It had become a routine in the last few months. He would leave the station, and instead of turning left, he would turn right. It was a small change, really. He was still going to flop onto a couch, watch television, read, drink, play his guitar. The only difference was that he turned right. Well, that wasn't quite true. When he turned right, the couch was a bit warmer and more comfortable. The television was turned up louder, and was infinitely more interesting (though less often attended to). There were two beers on the table instead of one. When he played his guitar, someone listened, and he actually cared if one or two of its strings were out of tune.
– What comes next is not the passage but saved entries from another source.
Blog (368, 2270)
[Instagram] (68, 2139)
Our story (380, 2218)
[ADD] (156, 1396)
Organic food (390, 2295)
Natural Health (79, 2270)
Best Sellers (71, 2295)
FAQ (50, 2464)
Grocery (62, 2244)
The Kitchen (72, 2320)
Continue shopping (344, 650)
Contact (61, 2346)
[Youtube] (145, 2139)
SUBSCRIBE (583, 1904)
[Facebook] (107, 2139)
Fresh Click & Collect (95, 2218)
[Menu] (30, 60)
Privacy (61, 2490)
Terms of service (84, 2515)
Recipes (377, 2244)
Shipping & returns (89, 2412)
It was never properly acknowledged, when he started to turn right. It just happened easily, slid into being without comment, like a cloud drifting ever so slightly over to reveal the moon. Suddenly there was light, and that was the way it was, and had it ever really been different? They had always been this way, unconsciously crammed to just one half of the couch but fitting perfectly anyway, as he read aloud instead of silently, and occasionally had to explain the meanings of words, digressing into historical context as he went along, earning looks that were fonder than they weren't, notwithstanding the obligatory eye-rolls. He took those teasing glances as payment, returning cheeky grins of his own, until one or both of them declared the book a bore, or got distracted by a word, or two, or three, and they ended up in a heated debate on some issue or another, or leaping up with sudden clarity to announce a perfectly plausible motive for murder, and of course it was the aunt who did it, leaving the book forgotten on the table between their beers.
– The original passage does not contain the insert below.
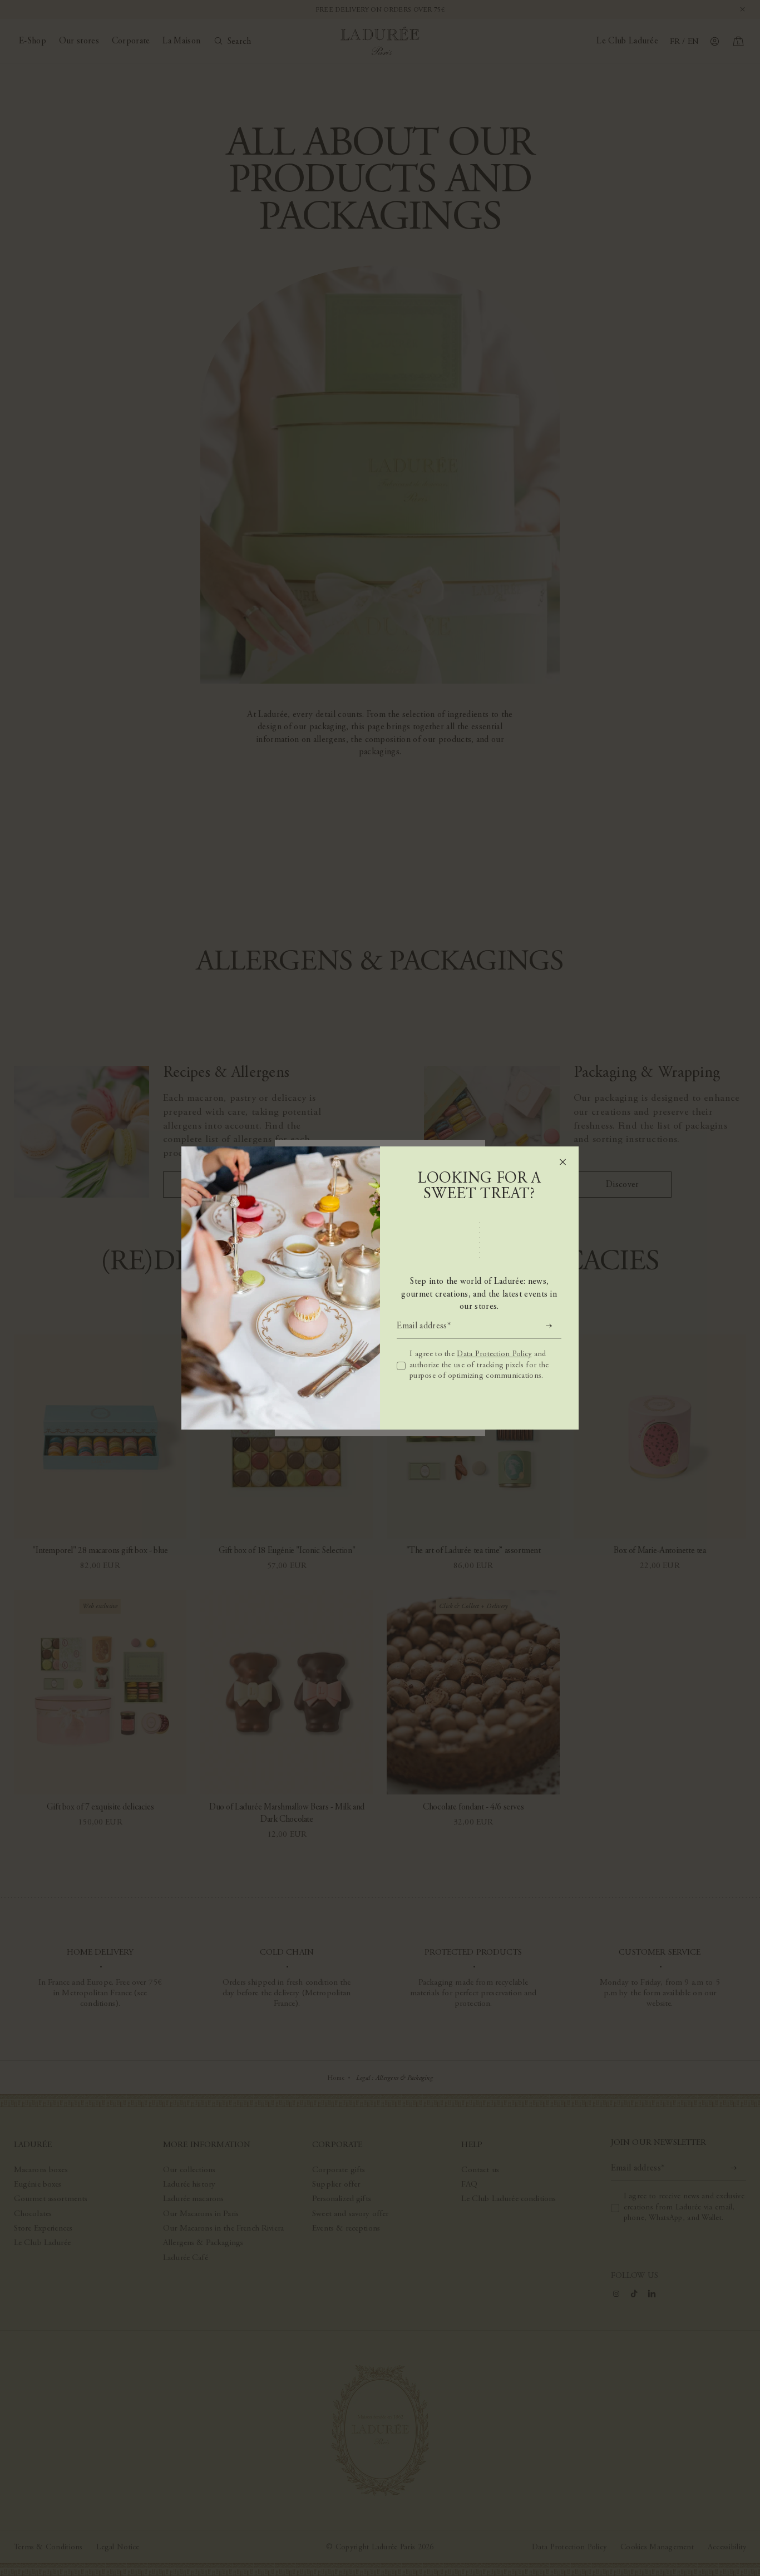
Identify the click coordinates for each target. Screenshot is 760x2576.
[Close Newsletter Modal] (562, 1162)
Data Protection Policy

It wasn't long, after he began to turn right, that he started to keep his glasses in his car, rather than by his bed. Contacts began to itch at the end of a long day, after all, and he was rarely home until late. It took him far longer than it should have to come to this decision, but he figured he could allow himself some irrationality in this case. He hadn't worn glasses in years, except when he was alone. Soon enough, they too were forgotten, like the book, a nightly fixture of the table by the couch, carefully, quietly placed there when he inevitably fell asleep as he sat with the television on, pulled into pleasant dreams by the warmth of not being alone.